The Lumineers stand by strength of their songs on new album
By Naila Francis
It’s only been three months since The Lumineers released its self-titled debut album.
In that time, the Denver-based outfit has opened for Brandi Carlile, appeared on “Conan” and “The Late Late Show with Craig Ferguson” and been pegged by multiple music tastemakers, from WXPN to VH1 —
which is touting the band as part of its “You Oughta Know” franchise through August — as artists to watch.
Combine that with impressive album sales and the high-charting success of rugged, foot-stomping lead single “Ho Hey,” the video for which became a viral sensation when it was published in March, and it’s no wonder drummer Jeremiah Fraites is struggling to absorb such good fortune.
“The tours have been just astounding and people’s response — with so many of them knowing the lyrics of ‘the hits’ and the deeper tracks — it’s been really crazy,” he says. “It’s all been happening at such breakneck speeds, it’s been hard to process.”
Even now, he says he’s pinching himself knowing he and vocalist/guitarist Wesley Schultz and cellist Neyla Pekarek will soon be opening for string band ace Old Crow Medicine Show before heading overseas with The Civil Wars.
“That’s one thing that I’m truly honored about … because they’ve been doing this way longer than we have, and they don’t often ask bands to tour as openers for them,” says Fraites, who performs Friday with his bandmates as part of the XPoNential Music Festival in Camden and then returns to Philadelphia Aug. 4 to open for Old Crow Medicine Show at the Electric Factory.
“We really haven’t played with that many bands. The album’s only been out for three months. We did a two-month tour and played with some smaller bands like Y La Bamba from Portland, so it’s exciting to start playing with more bands.”
The trio’s seemingly overnight success is relative. Fraites and Schultz started writing music together in 2007 — they met growing up in the same Ramsey, N.J., neighborhood, where Schultz was best friends with Fraites’ older brother Josh — and for a time gave it a go in New York City, trying on different sounds in whatever time they could find away from their day jobs.
Eventually, they gravitated toward the acoustic folk-rock that would make their debut an earnest affair that veers between billowing, feel-good Americana and plaintive introspection. To avoid being swallowed by the city’s cutthroat music scene, the guys moved to Denver, where they found Pekarek, who also plays mandolin and piano, through a Craigslist ad they placed seeking a cellist.
As they honed their sound, they began to develop a reputation for spirited live performances involving audience sing-alongs and rollicking call-and-response numbers. But even with a burgeoning fan base, and a preview EP, “Tracks from the Attic,” preceding April’s eponymous release, Fraites never expected the band’s music to be so widely embraced.

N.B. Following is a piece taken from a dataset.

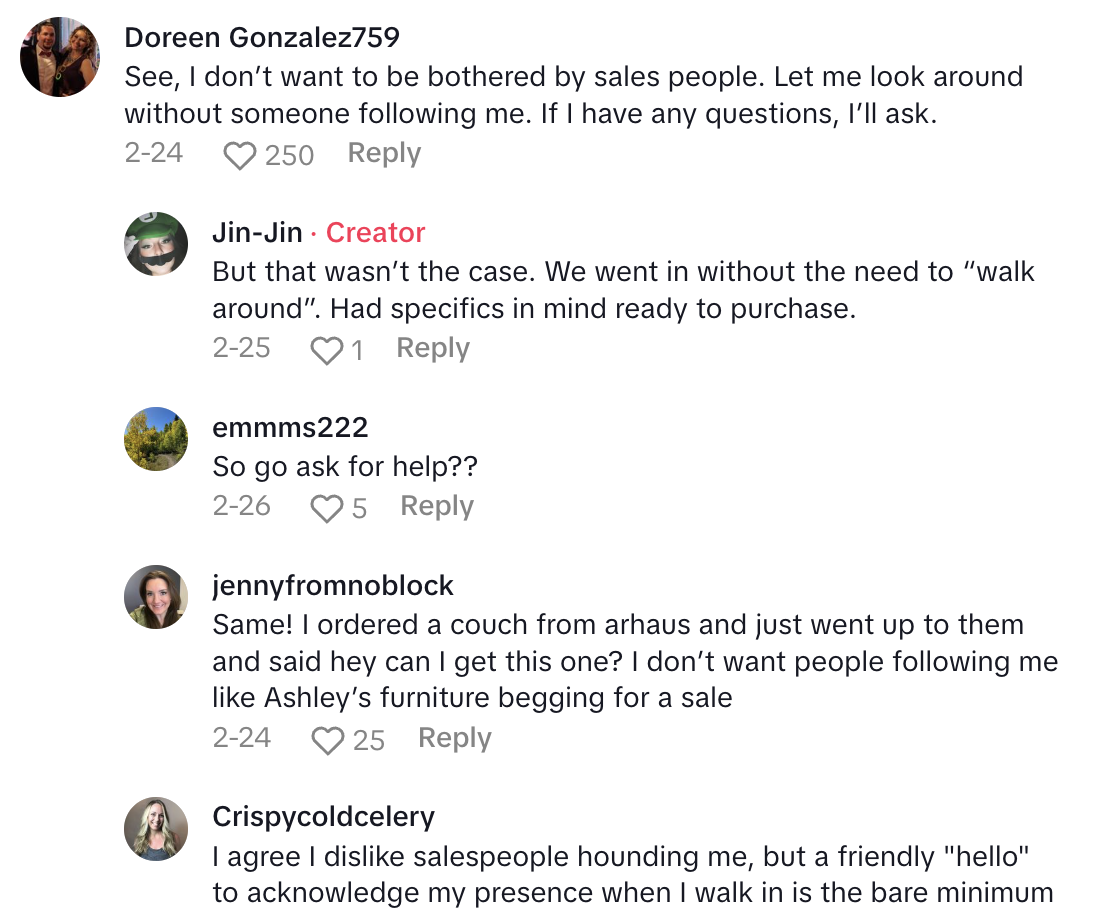Image resolution: width=1096 pixels, height=918 pixels.
Task: Reply to Jin-Jin's creator comment
Action: tap(432, 348)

“The last thing you want to do is be overconfident in anything you’re doing because you’re bound to fall short, but I guess in my own head, I knew how good it was,” he says of the album. “I knew how long it took to make. Some of these songs were four to five years in the works because we never had a deadline when writing these songs.”

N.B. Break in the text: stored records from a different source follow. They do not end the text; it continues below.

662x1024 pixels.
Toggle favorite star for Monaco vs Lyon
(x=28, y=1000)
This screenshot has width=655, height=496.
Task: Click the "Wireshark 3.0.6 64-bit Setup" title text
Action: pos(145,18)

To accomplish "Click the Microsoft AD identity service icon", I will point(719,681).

Most of the tracks he and Schultz had initially recorded themselves in a home studio before they were given the opportunity to make an album at the legendary Bear Creek Studio in Washington. There, working with Pekarek and a few other musicians, they strove to retain some of the ragged imperfection of their demos.
“Our EP was a demo quality and we liked the way it sounded,” says Fraites. “It took us four or five years to find our humility and find our vulnerability and we stand behind that, having that vulnerable sound and letting it all hang out. We thought, if someone can play any of these songs on just a guitar or just a piano, then it’s probably a good song. Then we loved dressing them up with drums, cello, violin … but we really liked that raw quality.”

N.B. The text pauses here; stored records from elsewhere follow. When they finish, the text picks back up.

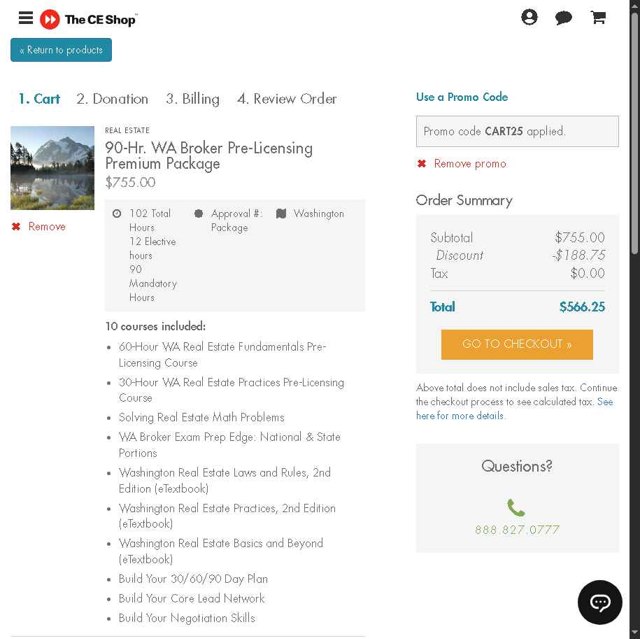Open the user account icon
Viewport: 640px width, 639px height.
click(529, 17)
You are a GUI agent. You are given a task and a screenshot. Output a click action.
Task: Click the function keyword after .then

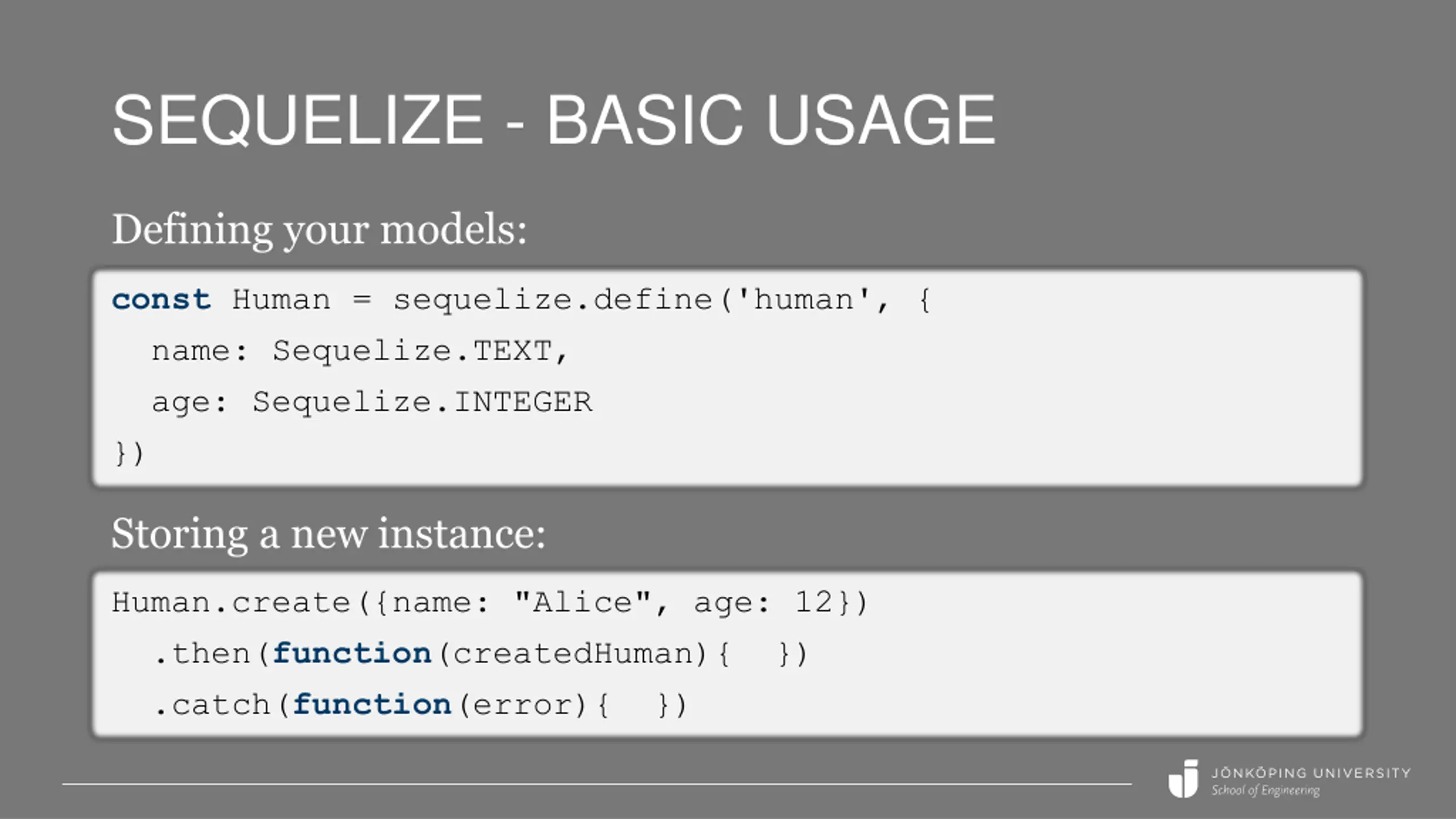[352, 653]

They were mindful, too, of creating something that felt cohesive.
“I think it’s an album you can listen to on an long drive. It’s not just a hodgepodge stringing of miscellaneous tracks,” says Fraites. “It really has an album feel to it, where you can listen from track one to track 12, which to me is what I’m the most proud about.”
The love songs, lust songs — the slyly humorous “Classy Girls” imagines a bar exchange between a pretty girl and a guy bent on one thing — and story songs carry an optimistic undercurrent even amid more somber moments. The trio knows a lot about pain — Josh, Fraites’ brother, died of a heroin overdose at 19 — but dangle hope and inspiration, even if faintly and sometimes stubbornly, from the starkness of self-reflection.
“I think I know how dark it can get,” says Fraites. “I know the depths of misery and grief. Having been down at the bottom of that abyss, that allows me to really appreciate when times are good. Years ago, we did write more depressing songs that were about darker stuff. We thought if we were serious, people would listen to us. But that’s what we love about this genre — it can be uplifting at times. It’s really about trying to make yourself better.”